Il aura fallu une convocation, une nouvelle audition… et sans doute une bonne dose de prise de conscience pour que le ton change. Ce mercredi 8 avril 2026, Jean-Paul Damien, Directeur Général Adjoint de STHIC, a officiellement présenté ses excuses au peuple congolais, après la tempête provoquée par une vidéo devenue virale.
Dans cette séquence largement relayée sur les réseaux sociaux, le responsable s’adressait à ses employés dans un langage pour le moins explosif.
Entre mots grossiers, propos orduriers et ton méprisant, la sortie avait choqué, blessé, et surtout indigné bien au-delà des murs de l’entreprise.
Convoqué une première fois mardi par les services de police, Jean-Paul Damien avait déjà reconnu ses torts.
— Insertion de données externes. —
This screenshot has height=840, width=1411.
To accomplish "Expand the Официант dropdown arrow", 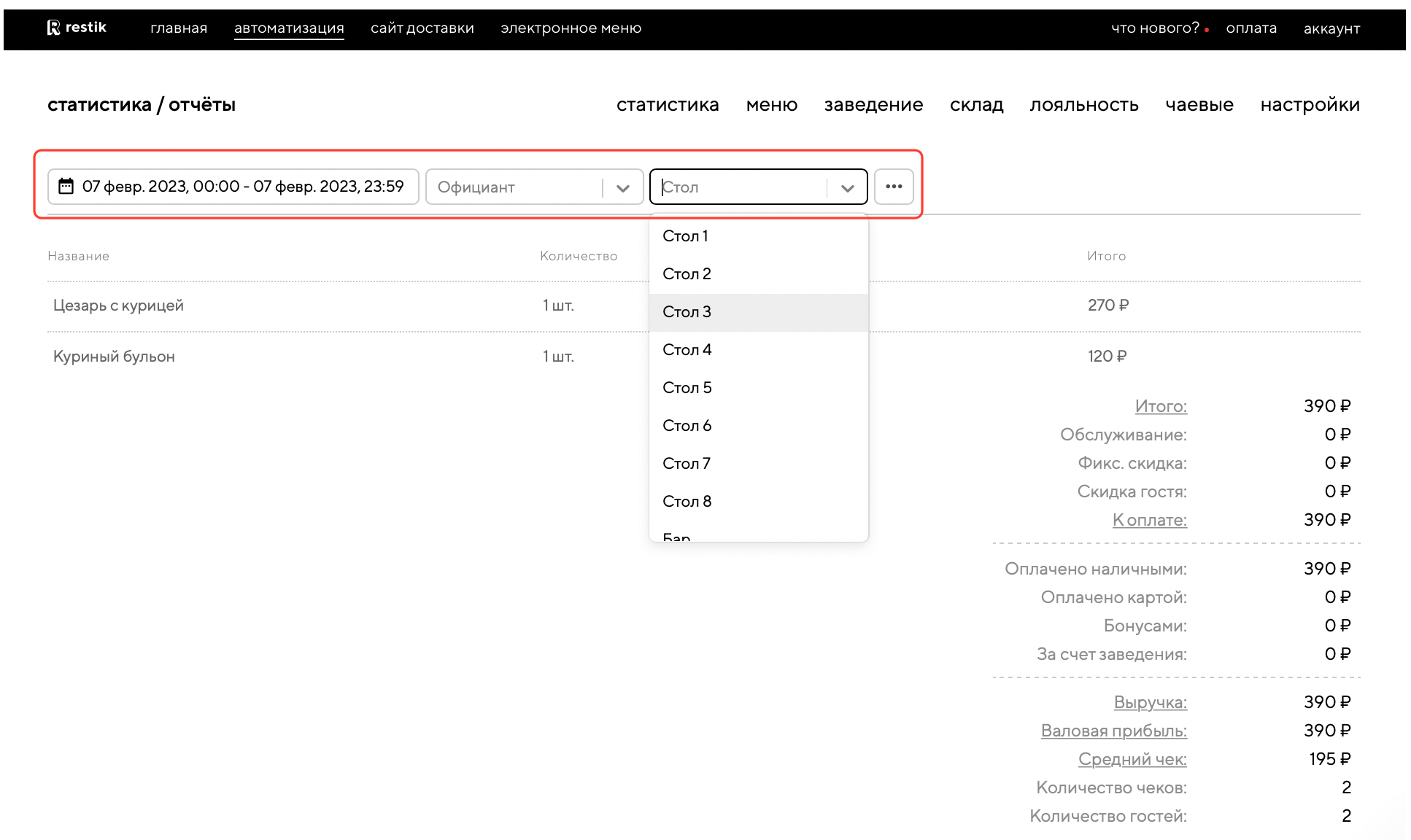I will pos(622,188).
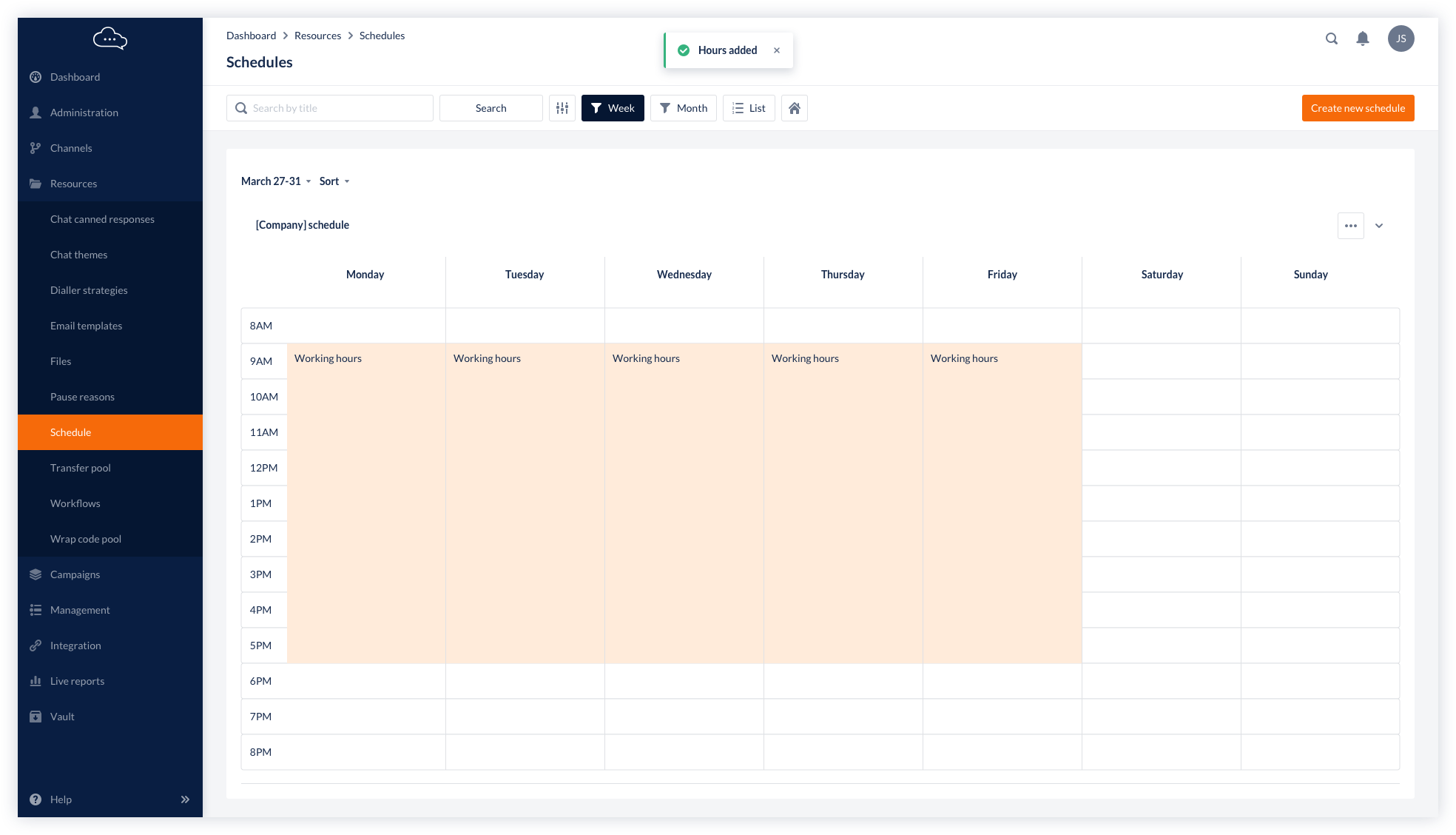
Task: Go to Resources breadcrumb link
Action: pyautogui.click(x=317, y=36)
Mais cette fois, place à la scène publique : visage plus sobre, discours mesuré, et surtout… vocabulaire enfin fréquentable.
« Je présente mes sincères excuses au peuple congolais », a-t-il déclaré, comme pour tenter d’éteindre un incendie qu’il avait lui-même allumé à grands coups de phrases malheureuses.
Car oui, dans un pays où la parole publique a du poids, certains mots peuvent voyager plus vite qu’un taxi pressé et faire bien plus de dégâts.
Résultat : une indignation collective et un rappel clair que le respect reste une valeur non négociable, peu importe le statut ou la fonction.
Entre mea culpa et leçon de communication, cet épisode restera sans doute comme un cas d’école : quand la colère parle trop vite, c’est souvent la dignité qui prend un coup et la police qui prend le relais.
Reste à savoir si ces excuses suffiront à tourner la page.
Une chose est sûre : au Congo comme ailleurs, on peut trébucher avec les mots mais il faut savoir se relever avec des actes. Et si cette affaire nous apprend quelque chose, c’est bien ceci : avant de parler sous le coup de l’émotion, mieux vaut tourner sept fois sa langue dans sa bouche ou risquer de faire un détour par le commissariat.